Step 2. Create Input and Output Topic

Now we will create an input topic named streams-plaintext-input and the output topic named streams-wordcount-output.

Command For Input Topic:
cloudduggu@ubuntu:~/kafka$./bin/kafka-topics.sh --create \ --bootstrap-server localhost:9092 \ --replication-factor 1 \ --partitions 1 \ --topic streams-plaintext-input

Command For Output Topic:
cloudduggu@ubuntu:~/kafka$./bin/kafka-topics.sh --create \ --bootstrap-server localhost:9092 \ --replication-factor 1 \ --partitions 1 \ --topic streams-wordcount-output \ --config cleanup.policy=compact

create topic output


Step 3. Start the Wordcount Application

Now start the wordcount application using the below command in a separate terminal.

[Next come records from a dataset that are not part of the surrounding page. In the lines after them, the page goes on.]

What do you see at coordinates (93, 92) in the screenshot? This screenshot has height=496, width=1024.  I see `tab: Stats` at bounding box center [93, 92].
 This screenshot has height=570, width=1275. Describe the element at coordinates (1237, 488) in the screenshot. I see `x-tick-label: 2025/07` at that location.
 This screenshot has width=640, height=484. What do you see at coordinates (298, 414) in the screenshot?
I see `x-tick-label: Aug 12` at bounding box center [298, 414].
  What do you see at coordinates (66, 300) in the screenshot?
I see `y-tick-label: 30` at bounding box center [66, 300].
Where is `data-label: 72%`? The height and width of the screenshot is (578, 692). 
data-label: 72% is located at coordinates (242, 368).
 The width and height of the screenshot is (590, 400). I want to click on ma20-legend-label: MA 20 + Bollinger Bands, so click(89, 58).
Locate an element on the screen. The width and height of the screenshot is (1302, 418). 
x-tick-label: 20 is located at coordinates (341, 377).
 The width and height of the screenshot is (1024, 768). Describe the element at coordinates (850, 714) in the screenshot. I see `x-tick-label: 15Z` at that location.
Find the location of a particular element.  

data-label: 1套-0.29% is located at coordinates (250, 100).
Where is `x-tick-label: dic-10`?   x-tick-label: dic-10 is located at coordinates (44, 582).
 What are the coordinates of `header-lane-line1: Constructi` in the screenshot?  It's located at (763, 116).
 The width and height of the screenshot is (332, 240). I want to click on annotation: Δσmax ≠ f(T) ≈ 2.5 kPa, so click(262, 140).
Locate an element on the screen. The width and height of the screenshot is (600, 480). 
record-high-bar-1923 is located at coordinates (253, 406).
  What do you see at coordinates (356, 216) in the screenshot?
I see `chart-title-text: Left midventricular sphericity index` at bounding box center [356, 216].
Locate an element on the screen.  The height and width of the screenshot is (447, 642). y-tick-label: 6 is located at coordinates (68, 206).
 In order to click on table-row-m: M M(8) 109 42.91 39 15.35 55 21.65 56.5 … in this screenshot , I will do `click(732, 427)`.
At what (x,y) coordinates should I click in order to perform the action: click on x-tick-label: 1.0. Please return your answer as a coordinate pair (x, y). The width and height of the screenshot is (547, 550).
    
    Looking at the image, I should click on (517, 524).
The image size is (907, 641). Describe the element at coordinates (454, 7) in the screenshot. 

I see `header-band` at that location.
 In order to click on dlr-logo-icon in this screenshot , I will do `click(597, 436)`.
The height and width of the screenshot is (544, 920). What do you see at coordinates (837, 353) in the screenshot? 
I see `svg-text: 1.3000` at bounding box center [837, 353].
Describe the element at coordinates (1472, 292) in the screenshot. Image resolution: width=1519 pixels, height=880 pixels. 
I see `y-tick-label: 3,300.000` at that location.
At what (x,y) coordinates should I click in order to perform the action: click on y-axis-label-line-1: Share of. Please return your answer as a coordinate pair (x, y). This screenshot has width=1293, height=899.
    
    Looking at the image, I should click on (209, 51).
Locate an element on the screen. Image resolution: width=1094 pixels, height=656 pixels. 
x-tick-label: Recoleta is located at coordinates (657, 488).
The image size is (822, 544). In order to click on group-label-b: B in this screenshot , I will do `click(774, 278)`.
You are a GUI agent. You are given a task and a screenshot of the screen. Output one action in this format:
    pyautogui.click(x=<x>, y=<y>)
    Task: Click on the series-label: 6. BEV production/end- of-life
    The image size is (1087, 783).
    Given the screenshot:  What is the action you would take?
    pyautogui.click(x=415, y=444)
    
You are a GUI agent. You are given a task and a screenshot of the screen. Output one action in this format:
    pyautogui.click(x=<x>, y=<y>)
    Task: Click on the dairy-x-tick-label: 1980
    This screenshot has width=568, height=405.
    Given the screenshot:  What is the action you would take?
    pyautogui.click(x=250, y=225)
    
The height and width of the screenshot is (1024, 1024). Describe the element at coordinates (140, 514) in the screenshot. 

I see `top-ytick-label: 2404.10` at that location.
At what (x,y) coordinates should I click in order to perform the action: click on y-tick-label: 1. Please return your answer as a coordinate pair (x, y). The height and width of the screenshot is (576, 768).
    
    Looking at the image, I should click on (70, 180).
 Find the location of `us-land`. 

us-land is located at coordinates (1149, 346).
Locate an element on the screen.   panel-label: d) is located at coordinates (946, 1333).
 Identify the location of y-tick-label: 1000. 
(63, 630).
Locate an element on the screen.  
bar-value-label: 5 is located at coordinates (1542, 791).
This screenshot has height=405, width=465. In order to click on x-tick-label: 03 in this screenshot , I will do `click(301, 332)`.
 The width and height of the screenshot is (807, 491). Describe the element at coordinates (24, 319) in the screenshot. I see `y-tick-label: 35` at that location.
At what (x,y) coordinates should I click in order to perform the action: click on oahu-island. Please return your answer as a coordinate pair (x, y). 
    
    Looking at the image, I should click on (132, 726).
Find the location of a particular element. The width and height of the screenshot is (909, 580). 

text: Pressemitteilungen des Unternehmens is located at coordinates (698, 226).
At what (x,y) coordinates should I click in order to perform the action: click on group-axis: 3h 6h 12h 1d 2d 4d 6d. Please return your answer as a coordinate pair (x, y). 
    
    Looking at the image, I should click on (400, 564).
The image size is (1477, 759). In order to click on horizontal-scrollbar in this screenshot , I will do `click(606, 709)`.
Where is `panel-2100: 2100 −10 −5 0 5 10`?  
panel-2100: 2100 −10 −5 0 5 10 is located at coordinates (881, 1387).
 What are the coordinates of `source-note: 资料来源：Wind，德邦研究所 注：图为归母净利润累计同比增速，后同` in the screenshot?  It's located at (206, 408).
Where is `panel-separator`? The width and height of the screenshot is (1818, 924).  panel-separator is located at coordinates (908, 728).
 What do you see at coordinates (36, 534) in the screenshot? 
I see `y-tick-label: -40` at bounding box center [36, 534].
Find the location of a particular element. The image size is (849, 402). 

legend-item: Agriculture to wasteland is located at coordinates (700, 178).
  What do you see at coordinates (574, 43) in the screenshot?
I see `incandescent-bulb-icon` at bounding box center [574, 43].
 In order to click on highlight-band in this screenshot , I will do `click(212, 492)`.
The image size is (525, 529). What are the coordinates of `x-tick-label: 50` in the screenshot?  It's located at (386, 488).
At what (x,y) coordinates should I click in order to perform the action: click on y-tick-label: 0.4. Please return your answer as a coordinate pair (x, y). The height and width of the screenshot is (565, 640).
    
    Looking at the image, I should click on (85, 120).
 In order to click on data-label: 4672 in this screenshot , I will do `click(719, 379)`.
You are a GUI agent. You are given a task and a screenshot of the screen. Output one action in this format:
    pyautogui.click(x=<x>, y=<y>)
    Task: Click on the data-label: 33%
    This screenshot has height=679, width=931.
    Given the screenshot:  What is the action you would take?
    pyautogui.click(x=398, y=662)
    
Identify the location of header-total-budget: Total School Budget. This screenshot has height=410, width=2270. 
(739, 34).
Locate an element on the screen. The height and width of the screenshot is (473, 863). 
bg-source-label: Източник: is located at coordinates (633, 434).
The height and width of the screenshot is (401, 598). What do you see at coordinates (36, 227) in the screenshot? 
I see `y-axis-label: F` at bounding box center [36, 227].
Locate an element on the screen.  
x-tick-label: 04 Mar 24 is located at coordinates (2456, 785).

The WordCount application program will read data from the input topic streams-plaintext-input and perform the computations of the WordCount algorithm on each of the read messages, and continuously write its current results to the output topic streams-wordcount-output.

Command:
cloudduggu@ubuntu:~/kafka$./bin/kafka-run-class.sh org.apache.kafka.streams.examples.wordcount.WordCountDemo

kafka word count app


Step 4. Start Producer

Open a new terminal and start Kafka producer using tool “kafka-console-producer.sh” and write some input.

Command:
cloudduggu@ubuntu:~/kafka$ ./bin/kafka-console-producer.sh --bootstrap-server localhost:9092 --topic streams-plaintext-input

start producer


Step 5. Start Producer

Open another terminal and run the consumer tool to read the input, process it, and print word count output.

Command:
cloudduggu@ubuntu:~/kafka$./bin/kafka-topics.sh --create \ --bootstrap-server localhost:9092 \ --replication-factor 1 \ --partitions 1 \ --topic streams-wordcount-output \ --config cleanup.policy=compact

kafka consumer start


We can see the output of the Wordcount application, which is actually a continuous stream of updates in which each output record is an updated count of a single word.